Il la regarde, ébahi.
— Pardon ?
— Si vous avez sommeil, vous pouvez prendre ma chambre. Moi, je vais rester là.
— Mademoiselle Beauchamp, je ne vais pas m’installer chez vous. Je vous le répète, je suis flic, pas garde du corps. Je ne suis pas affecté à votre protection rapprochée…
— Il pourrait revenir.
— Non, c’est peu probable et je ne peux pas passer ma vie ici. Alors, vous allez sagement vous coucher et vous gardez votre portable avec vous, OK ?
Elle lui adresse un regard suppliant, il songe soudain à la locataire perpétuelle du cimetière central, allée 14.
— J’ai un train à prendre demain matin et…
Il lève les yeux au ciel.
— OK, c’est bon, je vais rester.
— Merci, commandant. La chambre est…
— Je sais où est votre chambre. J’ai visité toute la maison hier soir, en cherchant l’homme invisible. Mais je crois que vous avez plus besoin d’un lit que moi. Vous avez vraiment une sale gueule !
— Merci, c’est gentil .
— Je vous en prie. Moi je vais prendre le canapé, comme le bon chien de garde que je suis.
Quand il a les yeux fermés, c’est plus facile de le regarder.
Alors Cloé l’observe, à sa guise. Sans son sourire cynique et son regard de malade mental, il a un visage agréable, resté jeune malgré les marques de fatigue. Des bras puissants terminés par de belles mains que Cloé a soudain envie de prendre dans les siennes.
Il s’est endormi sur le divan, dans une drôle de position.
Pour ne pas l’indisposer — ou ne pas montrer à quel point elle est terrorisée — elle lui a laissé le temps de s’assoupir avant de le rejoindre ici. Car elle, bien sûr, n’a pu trouver le sommeil.
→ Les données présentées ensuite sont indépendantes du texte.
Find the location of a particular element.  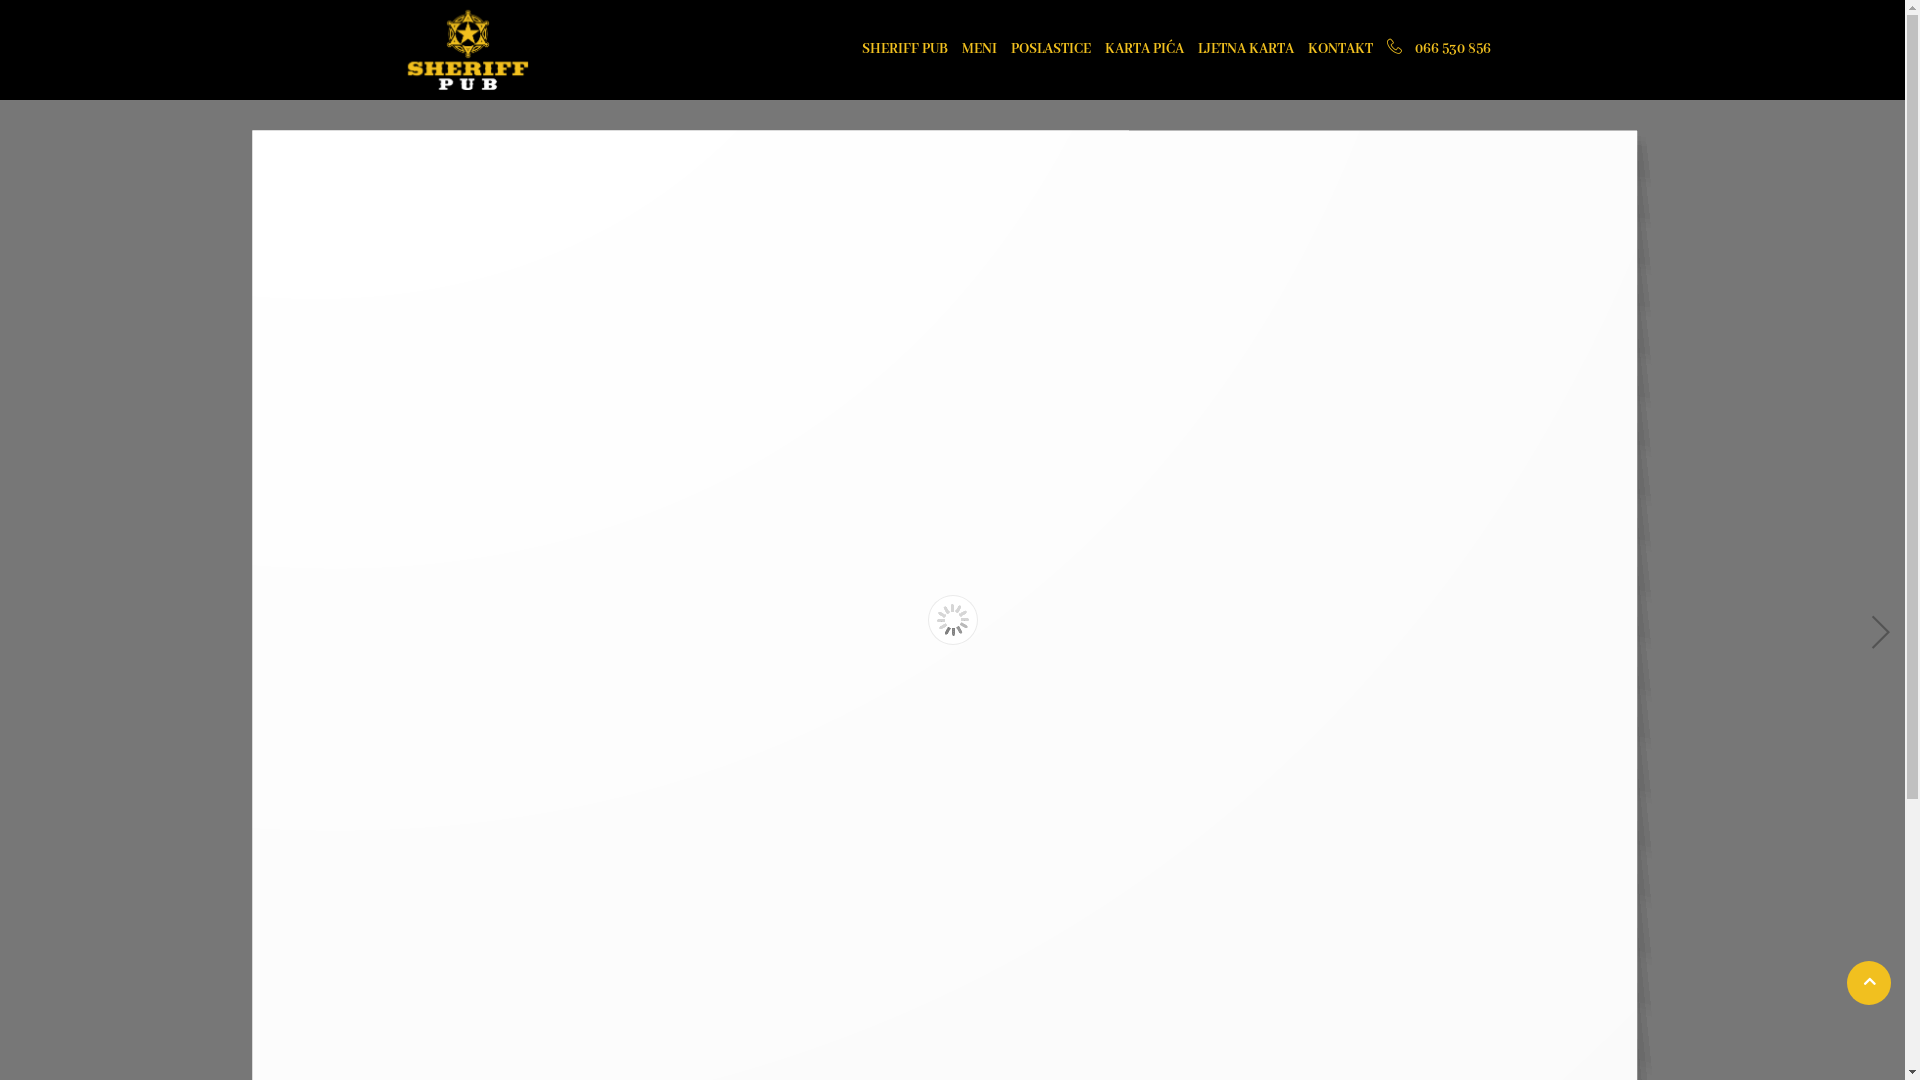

Elle a l’impression d’avoir avalé des litres et des litres de café sucré aux amphétamines. Des semaines qu’elle ne sait plus ce que dormir veut dire. Sauf quand elle avale une dose massive de calmants. Pourtant, Alexandre est là. Enfin en sécurité, elle pourrait fermer les yeux, s’octroyer un repos bien mérité. Mais elle n’y parvient pas.
N’y parvient plus.
Combien de temps peut-on vivre sans dormir ? Quand on a le cœur qui bat déjà beaucoup trop vite ?
Elle a profité que Gomez soit inconscient pour planquer le P38 qui avait glissé derrière le canapé. Qu’il ne s’aperçoive pas qu’elle l’a rechargé et le lui confisque. Car elle n’imagine pas une seule seconde qu’il la place en garde à vue. Maintenant qu’ils se connaissent…
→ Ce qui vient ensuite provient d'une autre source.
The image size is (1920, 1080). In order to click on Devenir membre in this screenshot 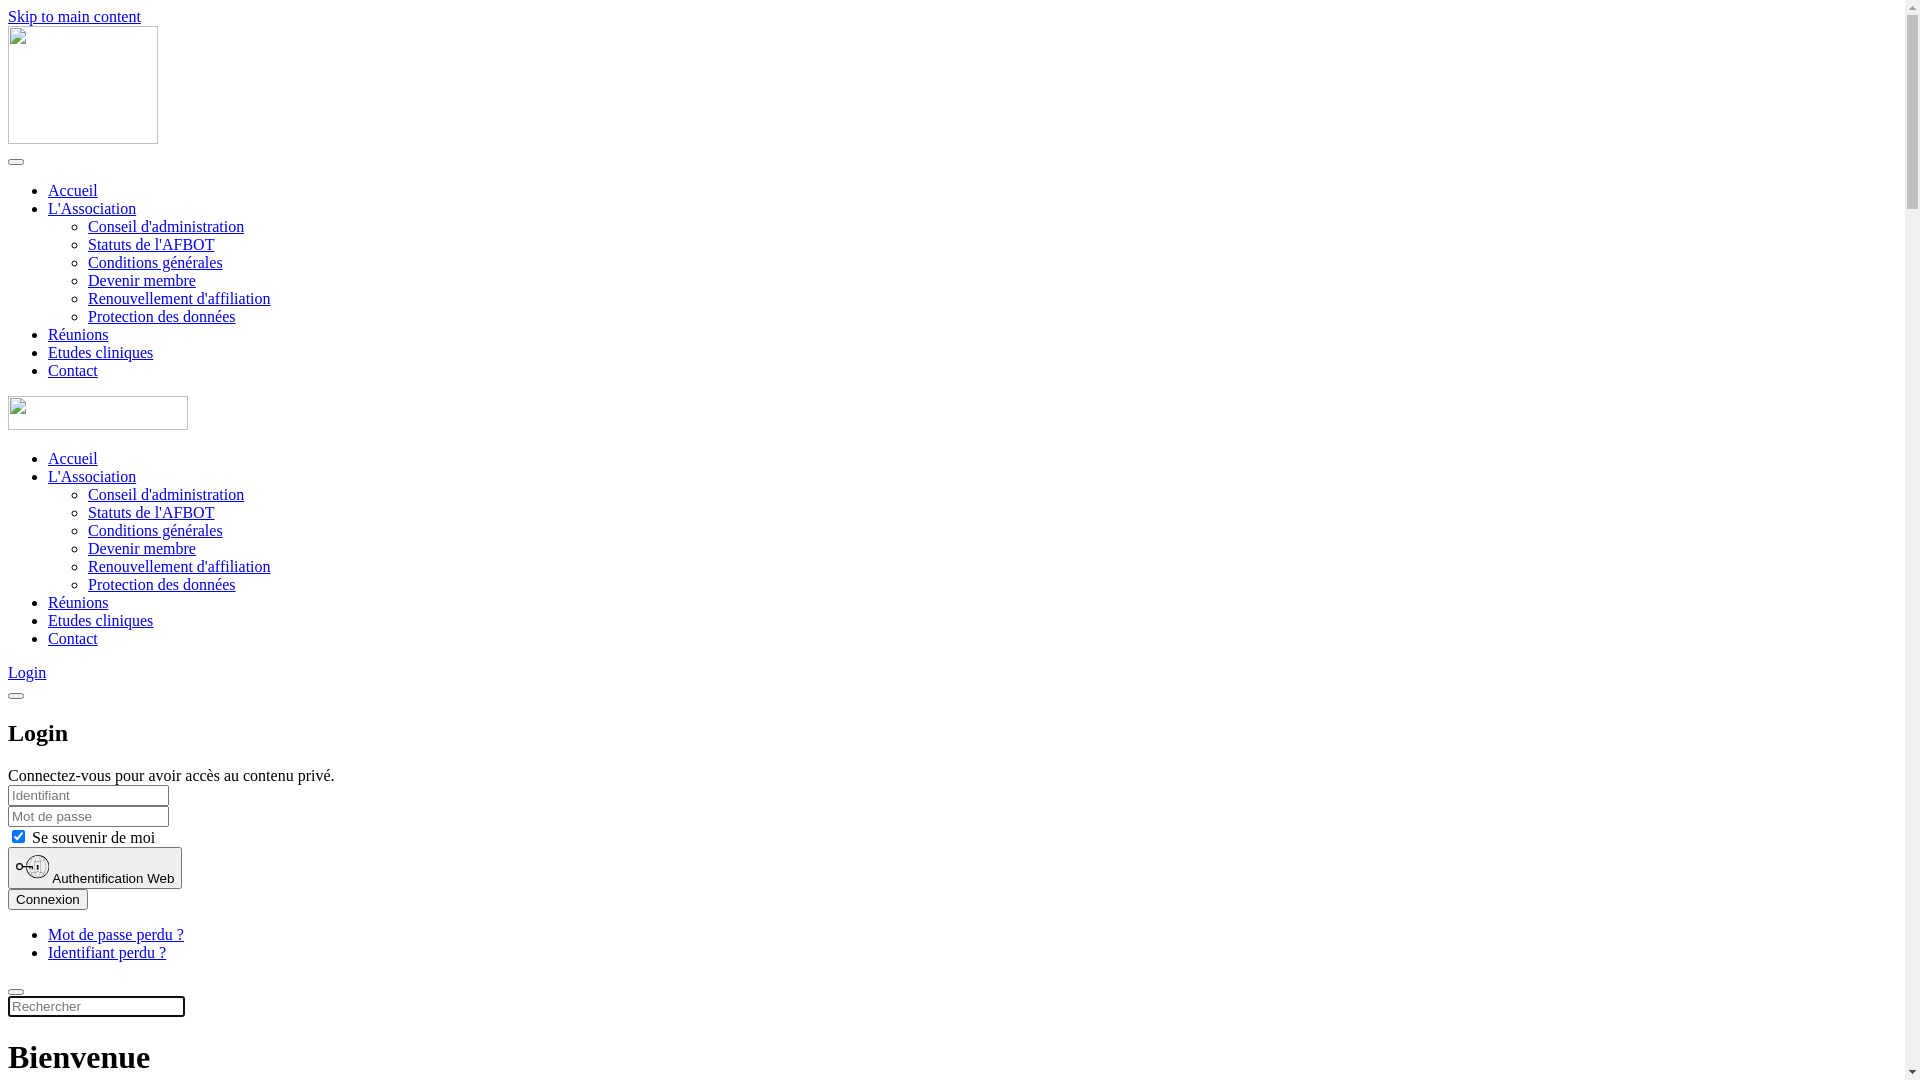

Sur la pointe des pieds, elle se rend dans la cuisine et avale un demi-litre d’eau. Cette soif, tenace, qui ne la quitte pas.
En jetant un œil par la fenêtre, Cloé découvre que l’aube ne tardera plus. Puis elle revient près du flic endormi qui n’a pas bougé d’un millimètre. Ses yeux se posent à nouveau sur lui, le détaillant à l’infini. Pourtant, c’est à Bertrand qu’elle pense. En continu.